From the data underneath, reproduce exactly the stretch that begins at the line with "Image resolution: width=724" and ends after the line with "Image resolution: width=952".

Provided data:
--------

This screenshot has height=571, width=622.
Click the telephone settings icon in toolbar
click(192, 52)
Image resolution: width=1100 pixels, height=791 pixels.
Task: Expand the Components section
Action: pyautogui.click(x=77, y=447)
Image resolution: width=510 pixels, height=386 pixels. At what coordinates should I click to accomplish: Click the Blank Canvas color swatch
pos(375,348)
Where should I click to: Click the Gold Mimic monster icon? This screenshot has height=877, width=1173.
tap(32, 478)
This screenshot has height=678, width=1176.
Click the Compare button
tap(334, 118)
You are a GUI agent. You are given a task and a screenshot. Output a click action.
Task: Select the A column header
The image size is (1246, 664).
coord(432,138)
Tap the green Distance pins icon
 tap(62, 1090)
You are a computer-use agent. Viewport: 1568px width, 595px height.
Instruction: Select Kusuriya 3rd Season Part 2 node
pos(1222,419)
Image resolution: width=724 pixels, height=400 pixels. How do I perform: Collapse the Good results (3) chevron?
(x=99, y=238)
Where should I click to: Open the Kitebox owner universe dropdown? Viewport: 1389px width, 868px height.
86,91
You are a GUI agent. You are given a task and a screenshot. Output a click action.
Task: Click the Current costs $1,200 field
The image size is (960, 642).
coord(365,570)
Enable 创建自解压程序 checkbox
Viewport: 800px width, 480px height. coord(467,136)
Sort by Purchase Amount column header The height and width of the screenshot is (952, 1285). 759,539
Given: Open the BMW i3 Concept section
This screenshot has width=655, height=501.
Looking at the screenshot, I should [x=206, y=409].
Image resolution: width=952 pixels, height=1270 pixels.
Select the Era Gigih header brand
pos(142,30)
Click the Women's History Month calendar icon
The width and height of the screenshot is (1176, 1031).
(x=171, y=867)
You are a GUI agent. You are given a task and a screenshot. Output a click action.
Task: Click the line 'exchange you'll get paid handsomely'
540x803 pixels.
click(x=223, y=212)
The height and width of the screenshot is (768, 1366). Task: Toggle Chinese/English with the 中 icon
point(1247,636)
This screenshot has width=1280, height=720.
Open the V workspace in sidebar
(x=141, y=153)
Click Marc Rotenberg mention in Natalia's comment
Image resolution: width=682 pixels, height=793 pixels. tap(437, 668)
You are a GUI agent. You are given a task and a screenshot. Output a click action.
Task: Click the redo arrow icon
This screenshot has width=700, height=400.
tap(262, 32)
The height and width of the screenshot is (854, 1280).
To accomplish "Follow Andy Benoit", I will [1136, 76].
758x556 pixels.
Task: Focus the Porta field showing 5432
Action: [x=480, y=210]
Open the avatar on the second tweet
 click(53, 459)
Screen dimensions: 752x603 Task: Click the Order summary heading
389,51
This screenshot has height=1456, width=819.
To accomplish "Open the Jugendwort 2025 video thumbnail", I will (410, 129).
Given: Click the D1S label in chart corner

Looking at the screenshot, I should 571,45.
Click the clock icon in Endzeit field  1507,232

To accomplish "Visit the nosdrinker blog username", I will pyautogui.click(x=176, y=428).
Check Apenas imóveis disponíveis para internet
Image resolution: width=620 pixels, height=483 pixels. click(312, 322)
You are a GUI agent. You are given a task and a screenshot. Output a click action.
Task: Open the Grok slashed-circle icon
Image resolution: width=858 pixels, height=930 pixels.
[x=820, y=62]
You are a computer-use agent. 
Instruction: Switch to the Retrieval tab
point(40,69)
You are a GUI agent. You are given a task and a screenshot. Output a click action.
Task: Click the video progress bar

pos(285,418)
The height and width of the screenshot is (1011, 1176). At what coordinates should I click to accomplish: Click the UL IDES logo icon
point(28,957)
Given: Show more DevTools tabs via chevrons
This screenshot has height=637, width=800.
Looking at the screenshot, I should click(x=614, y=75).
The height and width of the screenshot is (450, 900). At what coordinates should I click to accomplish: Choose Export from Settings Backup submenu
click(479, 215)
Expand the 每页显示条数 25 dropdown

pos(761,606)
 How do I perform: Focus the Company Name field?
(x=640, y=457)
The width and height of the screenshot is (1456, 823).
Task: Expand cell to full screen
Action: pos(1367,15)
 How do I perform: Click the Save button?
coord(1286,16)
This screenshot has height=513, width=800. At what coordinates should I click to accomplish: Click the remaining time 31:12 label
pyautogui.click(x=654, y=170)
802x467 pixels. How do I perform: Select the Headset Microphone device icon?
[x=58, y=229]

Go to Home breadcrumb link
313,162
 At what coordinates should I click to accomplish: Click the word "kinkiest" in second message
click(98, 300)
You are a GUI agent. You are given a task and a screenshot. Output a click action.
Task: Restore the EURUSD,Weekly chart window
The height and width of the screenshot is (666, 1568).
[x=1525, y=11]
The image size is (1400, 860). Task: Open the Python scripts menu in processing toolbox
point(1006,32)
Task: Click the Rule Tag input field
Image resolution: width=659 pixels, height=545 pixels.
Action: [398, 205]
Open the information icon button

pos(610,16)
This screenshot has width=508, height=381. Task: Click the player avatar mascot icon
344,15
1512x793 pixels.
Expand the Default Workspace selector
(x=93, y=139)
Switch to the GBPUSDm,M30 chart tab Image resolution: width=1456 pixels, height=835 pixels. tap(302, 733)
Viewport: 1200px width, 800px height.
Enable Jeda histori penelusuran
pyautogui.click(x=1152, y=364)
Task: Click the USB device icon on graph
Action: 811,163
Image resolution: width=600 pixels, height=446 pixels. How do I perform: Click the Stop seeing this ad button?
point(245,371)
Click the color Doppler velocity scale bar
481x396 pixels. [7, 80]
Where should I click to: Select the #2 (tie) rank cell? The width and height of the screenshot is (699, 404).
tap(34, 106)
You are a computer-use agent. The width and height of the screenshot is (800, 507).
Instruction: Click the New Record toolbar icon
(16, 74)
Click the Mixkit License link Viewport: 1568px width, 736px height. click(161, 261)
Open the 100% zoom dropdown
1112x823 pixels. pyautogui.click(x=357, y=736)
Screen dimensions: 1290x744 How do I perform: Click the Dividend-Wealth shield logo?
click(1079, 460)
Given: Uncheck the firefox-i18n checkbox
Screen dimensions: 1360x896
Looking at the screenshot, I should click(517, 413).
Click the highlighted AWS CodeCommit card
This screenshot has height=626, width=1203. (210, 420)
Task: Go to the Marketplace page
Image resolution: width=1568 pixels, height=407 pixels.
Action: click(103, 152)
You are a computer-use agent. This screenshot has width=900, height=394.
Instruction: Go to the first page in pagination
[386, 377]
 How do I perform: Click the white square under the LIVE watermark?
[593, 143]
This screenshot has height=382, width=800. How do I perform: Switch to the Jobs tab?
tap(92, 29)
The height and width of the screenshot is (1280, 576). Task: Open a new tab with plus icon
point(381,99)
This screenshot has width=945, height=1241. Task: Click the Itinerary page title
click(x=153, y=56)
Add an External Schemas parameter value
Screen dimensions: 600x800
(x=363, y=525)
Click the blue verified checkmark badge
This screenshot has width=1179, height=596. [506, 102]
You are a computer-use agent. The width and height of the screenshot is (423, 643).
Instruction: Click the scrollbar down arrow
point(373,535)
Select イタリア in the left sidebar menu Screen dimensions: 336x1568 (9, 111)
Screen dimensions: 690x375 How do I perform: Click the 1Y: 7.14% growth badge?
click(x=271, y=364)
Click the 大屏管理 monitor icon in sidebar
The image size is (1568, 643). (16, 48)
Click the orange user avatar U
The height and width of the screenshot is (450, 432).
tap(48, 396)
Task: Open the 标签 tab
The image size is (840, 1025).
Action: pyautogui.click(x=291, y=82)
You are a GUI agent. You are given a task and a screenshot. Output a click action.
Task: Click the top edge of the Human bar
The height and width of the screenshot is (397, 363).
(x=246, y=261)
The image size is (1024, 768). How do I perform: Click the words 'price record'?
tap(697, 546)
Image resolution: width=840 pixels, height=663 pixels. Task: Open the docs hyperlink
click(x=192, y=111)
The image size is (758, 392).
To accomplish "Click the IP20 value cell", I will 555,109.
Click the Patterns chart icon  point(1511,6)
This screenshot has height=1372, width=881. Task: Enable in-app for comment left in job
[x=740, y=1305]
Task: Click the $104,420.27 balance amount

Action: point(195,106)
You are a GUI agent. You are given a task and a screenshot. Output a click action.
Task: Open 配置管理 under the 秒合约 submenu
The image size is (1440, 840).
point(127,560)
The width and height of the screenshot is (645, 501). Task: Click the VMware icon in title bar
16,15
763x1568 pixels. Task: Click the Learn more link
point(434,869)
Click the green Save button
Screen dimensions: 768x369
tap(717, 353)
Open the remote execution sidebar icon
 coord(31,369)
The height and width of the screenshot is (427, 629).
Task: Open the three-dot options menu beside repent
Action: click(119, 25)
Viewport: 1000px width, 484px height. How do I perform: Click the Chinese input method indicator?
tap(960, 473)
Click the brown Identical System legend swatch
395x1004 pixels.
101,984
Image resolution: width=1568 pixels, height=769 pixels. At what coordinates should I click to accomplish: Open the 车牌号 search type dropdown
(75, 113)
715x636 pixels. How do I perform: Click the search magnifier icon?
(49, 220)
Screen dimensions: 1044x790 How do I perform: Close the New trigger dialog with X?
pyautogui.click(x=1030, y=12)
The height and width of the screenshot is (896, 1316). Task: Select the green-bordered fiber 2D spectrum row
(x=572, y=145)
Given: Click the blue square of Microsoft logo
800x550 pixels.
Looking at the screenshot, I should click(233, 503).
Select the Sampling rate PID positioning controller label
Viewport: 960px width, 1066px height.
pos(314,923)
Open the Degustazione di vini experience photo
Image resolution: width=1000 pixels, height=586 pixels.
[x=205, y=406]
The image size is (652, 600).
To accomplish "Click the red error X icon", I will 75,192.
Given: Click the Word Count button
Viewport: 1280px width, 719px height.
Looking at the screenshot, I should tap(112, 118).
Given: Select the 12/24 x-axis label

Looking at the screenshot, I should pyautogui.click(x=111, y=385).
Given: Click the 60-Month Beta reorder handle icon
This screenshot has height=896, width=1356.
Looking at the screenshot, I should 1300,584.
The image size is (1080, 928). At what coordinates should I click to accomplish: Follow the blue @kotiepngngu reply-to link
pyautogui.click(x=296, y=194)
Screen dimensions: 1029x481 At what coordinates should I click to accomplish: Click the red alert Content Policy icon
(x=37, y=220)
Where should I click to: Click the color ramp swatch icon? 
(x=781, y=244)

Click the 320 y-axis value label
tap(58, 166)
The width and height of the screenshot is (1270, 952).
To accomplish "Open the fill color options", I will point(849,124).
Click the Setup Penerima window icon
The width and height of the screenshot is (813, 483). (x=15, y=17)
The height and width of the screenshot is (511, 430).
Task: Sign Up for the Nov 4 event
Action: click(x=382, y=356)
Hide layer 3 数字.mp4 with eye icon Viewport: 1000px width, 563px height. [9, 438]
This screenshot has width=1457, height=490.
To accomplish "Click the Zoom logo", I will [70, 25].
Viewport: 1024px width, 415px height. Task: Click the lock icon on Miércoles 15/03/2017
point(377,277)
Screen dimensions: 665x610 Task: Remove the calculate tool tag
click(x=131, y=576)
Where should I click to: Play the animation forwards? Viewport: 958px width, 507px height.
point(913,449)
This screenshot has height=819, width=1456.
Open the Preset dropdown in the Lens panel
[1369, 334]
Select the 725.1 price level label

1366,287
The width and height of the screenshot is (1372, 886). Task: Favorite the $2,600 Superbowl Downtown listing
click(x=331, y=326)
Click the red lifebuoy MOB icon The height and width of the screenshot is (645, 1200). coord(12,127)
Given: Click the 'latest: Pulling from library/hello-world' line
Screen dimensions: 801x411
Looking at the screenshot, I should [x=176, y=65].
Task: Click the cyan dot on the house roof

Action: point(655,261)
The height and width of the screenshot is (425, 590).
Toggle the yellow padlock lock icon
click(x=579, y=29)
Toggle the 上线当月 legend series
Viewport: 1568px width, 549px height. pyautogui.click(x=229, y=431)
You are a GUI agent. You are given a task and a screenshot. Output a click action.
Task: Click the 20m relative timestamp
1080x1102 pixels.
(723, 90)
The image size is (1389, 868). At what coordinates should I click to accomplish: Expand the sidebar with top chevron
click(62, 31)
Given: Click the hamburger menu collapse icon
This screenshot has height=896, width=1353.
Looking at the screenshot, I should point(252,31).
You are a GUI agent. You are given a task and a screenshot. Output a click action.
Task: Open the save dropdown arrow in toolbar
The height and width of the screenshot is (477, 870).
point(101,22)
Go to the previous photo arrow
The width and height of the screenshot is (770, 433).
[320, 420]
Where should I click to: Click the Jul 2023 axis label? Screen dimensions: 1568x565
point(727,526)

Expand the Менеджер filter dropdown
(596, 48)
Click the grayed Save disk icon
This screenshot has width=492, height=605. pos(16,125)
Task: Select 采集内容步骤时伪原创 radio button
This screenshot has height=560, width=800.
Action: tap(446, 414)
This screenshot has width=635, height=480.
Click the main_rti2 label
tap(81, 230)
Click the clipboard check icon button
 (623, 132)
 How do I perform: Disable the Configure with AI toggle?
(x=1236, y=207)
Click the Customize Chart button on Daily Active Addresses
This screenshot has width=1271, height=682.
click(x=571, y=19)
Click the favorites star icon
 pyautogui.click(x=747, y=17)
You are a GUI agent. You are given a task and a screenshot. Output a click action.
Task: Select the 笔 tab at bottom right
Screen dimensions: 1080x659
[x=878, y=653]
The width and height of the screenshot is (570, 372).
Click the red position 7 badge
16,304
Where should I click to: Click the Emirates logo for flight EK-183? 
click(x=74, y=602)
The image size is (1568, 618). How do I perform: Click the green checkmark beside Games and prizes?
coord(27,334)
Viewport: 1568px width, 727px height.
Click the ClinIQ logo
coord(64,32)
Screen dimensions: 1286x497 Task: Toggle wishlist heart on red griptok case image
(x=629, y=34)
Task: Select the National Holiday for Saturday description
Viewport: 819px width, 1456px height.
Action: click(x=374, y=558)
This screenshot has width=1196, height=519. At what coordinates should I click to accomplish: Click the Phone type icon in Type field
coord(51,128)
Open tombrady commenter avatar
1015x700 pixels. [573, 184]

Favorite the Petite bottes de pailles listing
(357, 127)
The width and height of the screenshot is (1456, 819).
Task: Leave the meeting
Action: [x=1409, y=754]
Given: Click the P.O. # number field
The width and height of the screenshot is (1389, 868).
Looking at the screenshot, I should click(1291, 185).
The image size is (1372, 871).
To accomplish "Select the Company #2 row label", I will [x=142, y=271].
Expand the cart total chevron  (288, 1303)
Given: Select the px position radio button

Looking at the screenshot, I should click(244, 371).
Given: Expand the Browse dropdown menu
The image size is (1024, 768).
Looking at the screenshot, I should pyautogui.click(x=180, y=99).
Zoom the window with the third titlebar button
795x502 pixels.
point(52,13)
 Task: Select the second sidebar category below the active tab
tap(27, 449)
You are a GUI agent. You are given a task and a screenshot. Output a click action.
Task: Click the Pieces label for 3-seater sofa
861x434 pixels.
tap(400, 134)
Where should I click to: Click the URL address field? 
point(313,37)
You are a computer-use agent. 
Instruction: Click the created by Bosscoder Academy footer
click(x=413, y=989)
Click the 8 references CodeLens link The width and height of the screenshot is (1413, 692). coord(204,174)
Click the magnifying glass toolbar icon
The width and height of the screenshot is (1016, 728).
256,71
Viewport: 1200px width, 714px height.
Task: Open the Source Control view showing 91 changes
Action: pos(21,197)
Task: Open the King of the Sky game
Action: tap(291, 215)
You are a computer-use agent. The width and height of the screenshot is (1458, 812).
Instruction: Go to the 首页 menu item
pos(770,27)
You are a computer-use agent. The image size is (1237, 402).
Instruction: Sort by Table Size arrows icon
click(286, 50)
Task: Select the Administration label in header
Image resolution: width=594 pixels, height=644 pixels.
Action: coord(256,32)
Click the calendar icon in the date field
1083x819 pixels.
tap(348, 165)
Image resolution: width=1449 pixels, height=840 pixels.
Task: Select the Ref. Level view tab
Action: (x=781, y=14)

--------

Result:
Image resolution: width=724 pixels, height=400 pixels. How do I perform: Collapse the Good results (3) chevron?
(x=99, y=238)
Where should I click to: Open the Kitebox owner universe dropdown? Viewport: 1389px width, 868px height.
86,91
You are a GUI agent. You are given a task and a screenshot. Output a click action.
Task: Click the Current costs $1,200 field
The image size is (960, 642).
coord(365,570)
Enable 创建自解压程序 checkbox
Viewport: 800px width, 480px height. coord(467,136)
Sort by Purchase Amount column header The height and width of the screenshot is (952, 1285). 759,539
Given: Open the BMW i3 Concept section
This screenshot has width=655, height=501.
Looking at the screenshot, I should [x=206, y=409].
Image resolution: width=952 pixels, height=1270 pixels.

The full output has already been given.